- _Given instruction_:
Change "Weight" to "Quantity" in the lines from the one containing "Click the Make column header" through the one containing "coord(491,334)", and give only those lines back with everything else unchanged.
━━━━━ Provided records
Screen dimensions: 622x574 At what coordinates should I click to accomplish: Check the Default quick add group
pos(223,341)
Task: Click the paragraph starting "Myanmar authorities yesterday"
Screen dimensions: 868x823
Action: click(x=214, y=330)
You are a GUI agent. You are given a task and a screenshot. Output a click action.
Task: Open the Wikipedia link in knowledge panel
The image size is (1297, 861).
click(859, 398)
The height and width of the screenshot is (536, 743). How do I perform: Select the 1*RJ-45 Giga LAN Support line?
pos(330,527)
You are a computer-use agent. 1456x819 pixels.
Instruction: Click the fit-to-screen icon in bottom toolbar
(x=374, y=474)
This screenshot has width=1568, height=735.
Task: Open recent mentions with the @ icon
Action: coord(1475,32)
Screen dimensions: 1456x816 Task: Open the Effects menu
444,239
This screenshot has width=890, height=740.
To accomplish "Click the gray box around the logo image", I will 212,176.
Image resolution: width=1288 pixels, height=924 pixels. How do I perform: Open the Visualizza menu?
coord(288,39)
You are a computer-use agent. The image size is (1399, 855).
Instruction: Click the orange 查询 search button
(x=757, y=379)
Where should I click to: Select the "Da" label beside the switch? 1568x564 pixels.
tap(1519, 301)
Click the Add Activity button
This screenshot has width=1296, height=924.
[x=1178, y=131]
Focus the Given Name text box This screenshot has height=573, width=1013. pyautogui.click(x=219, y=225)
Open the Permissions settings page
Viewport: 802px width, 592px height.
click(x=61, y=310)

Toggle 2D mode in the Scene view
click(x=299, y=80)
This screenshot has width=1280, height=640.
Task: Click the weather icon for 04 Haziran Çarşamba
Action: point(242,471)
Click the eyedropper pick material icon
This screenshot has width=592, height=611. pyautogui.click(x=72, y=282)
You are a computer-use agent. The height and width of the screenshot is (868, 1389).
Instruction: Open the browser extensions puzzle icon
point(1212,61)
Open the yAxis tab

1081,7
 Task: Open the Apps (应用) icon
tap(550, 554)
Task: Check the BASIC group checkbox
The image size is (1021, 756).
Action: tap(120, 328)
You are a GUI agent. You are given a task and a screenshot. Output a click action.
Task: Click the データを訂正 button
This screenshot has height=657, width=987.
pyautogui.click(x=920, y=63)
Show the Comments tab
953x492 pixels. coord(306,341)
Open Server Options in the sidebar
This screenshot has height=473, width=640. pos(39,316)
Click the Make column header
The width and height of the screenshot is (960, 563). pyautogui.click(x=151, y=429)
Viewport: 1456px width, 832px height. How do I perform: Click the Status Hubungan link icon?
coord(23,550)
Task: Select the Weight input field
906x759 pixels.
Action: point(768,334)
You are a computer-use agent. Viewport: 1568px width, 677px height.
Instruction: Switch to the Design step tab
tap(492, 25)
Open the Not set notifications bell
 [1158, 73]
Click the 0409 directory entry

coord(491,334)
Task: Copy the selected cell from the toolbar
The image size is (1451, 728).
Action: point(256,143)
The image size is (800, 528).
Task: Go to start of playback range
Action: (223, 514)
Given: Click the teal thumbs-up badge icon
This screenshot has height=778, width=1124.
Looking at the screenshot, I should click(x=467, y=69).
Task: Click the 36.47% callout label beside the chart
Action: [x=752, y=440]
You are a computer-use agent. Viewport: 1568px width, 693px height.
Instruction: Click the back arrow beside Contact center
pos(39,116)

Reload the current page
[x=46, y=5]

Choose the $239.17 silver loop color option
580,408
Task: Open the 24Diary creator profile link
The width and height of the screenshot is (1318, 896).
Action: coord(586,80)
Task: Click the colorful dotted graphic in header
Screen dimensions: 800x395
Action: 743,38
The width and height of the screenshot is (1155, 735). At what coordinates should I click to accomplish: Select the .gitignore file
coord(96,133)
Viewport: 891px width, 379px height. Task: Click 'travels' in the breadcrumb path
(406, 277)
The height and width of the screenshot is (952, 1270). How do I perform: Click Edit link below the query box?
━━━━━━━━━━
- _Written solution_:
Click the Make column header
The width and height of the screenshot is (960, 563). pyautogui.click(x=151, y=429)
Viewport: 1456px width, 832px height. How do I perform: Click the Status Hubungan link icon?
coord(23,550)
Task: Select the Quantity input field
906x759 pixels.
Action: point(768,334)
You are a computer-use agent. Viewport: 1568px width, 677px height.
Instruction: Switch to the Design step tab
tap(492, 25)
Open the Not set notifications bell
 [1158, 73]
Click the 0409 directory entry

coord(491,334)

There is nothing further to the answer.